Thread: usernames and passwords
Hi . I have a server running PostgreSQL Version 6.5, and i have a problem. I grant some distinct privileges to some users (and that works). The problem is that those users can log in with any password. Each user has a password assigned but not matter the password the user use to log in, if the user exists always will get access to the database. Has anybony an idea? Any response will be wellcome. Thanks for all. Vicent Vives.
On Mon, 2002-07-22 at 11:16, Vicente Vives wrote: > > Hi . > I have a server running PostgreSQL Version 6.5, and i have a problem. > I grant some distinct privileges to some users (and that works). The > problem > is that those users can log in with any password. Each user has a > password > assigned but not matter the password the user use to log in, if the user > exists always will get access to the database. Look at $PGDATA/pg_hba.conf This self-documenting file contains the access parameters. Incidentally, version 6.5 is very old and buggy. You should consider upgrading to the current version, 7.2.1 -- Oliver Elphick Oliver.Elphick@lfix.co.uk Isle of Wight, UK http://www.lfix.co.uk/oliver GPG: 1024D/3E1D0C1C: CA12 09E0 E8D5 8870 5839 932A 614D 4C34 3E1D 0C1C ======================================== "Then Peter and the other apostles answered and said, We ought to obey God rather than men." Acts 5:29
On Mon, Jul 22, 2002 at 12:16:53PM +0200, Vicente Vives wrote:
> Hi .
Hello!
> I have a server running PostgreSQL Version 6.5, and i have a problem.
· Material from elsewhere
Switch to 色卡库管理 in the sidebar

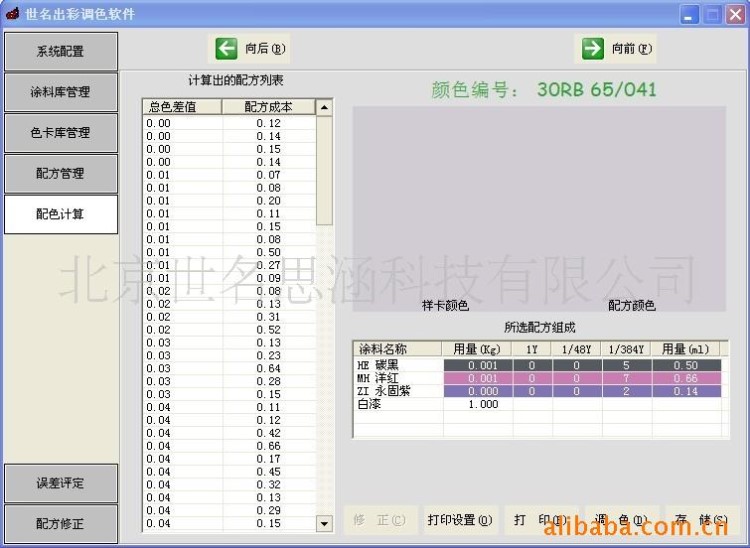60,133
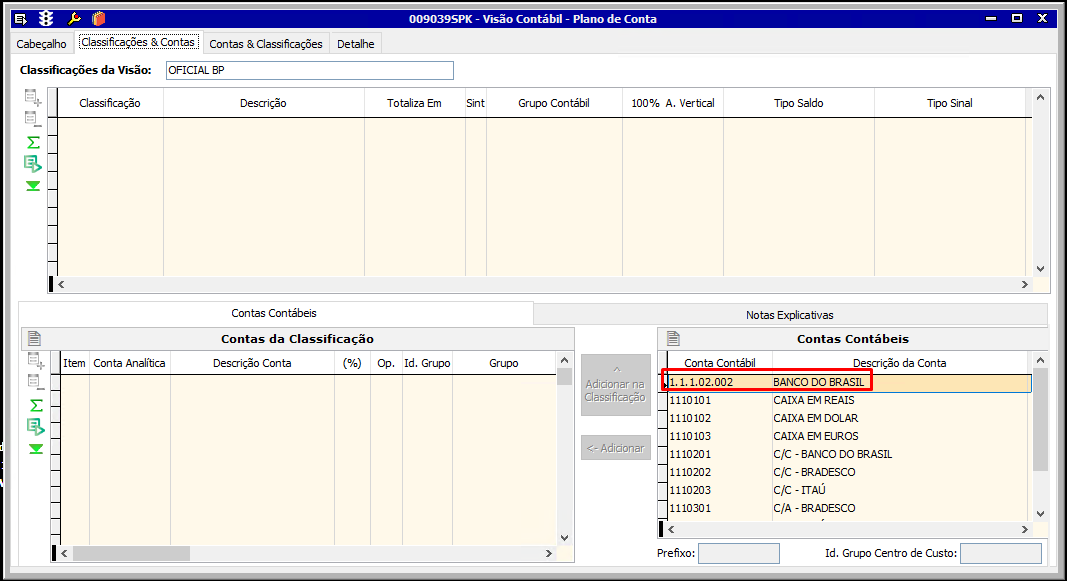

> I grant some distinct privileges to some users (and that works). The
> problem
> is that those users can log in with any password. Each user has a
> password
> assigned but not matter the password the user use to log in, if the user
> exists always will get access to the database.
Go to your $PGDATA directory, and check your pg_hba.conf. That's
file where you can confiure access do your db - it is wery well commented,
read it and you will find out what to do (if not, go to docs and read about
pg_hba.conf). It looks, that you may have "trust" enabled for local
connections (or for whatever way they are connecting), or something like
that, and that is why users are authenticated without their passwords.
Best regards,
--
--- Artur Pietruk, arturp@plukwa.net
Artur Pietruk wrote: > > On Mon, Jul 22, 2002 at 12:16:53PM +0200, Vicente Vives wrote: > > Hi . > > Hello! > > > I have a server running PostgreSQL Version 6.5, and i have a problem. > > I grant some distinct privileges to some users (and that works). The > > problem > > is that those users can log in with any password. Each user has a > > password > > assigned but not matter the password the user use to log in, if the user > > exists always will get access to the database. > > Go to your $PGDATA directory, and check your pg_hba.conf. That's > file where you can confiure access do your db - it is wery well commented, > read it and you will find out what to do (if not, go to docs and read about > pg_hba.conf). It looks, that you may have "trust" enabled for local > connections (or for whatever way they are connecting), or something like > that, and that is why users are authenticated without their passwords. > That's correct! In my pg_hba.conf the option 'trust' was enabled. If i changed it to 'crypt' the users can access correctly. Thank you very much! Vicent Vives.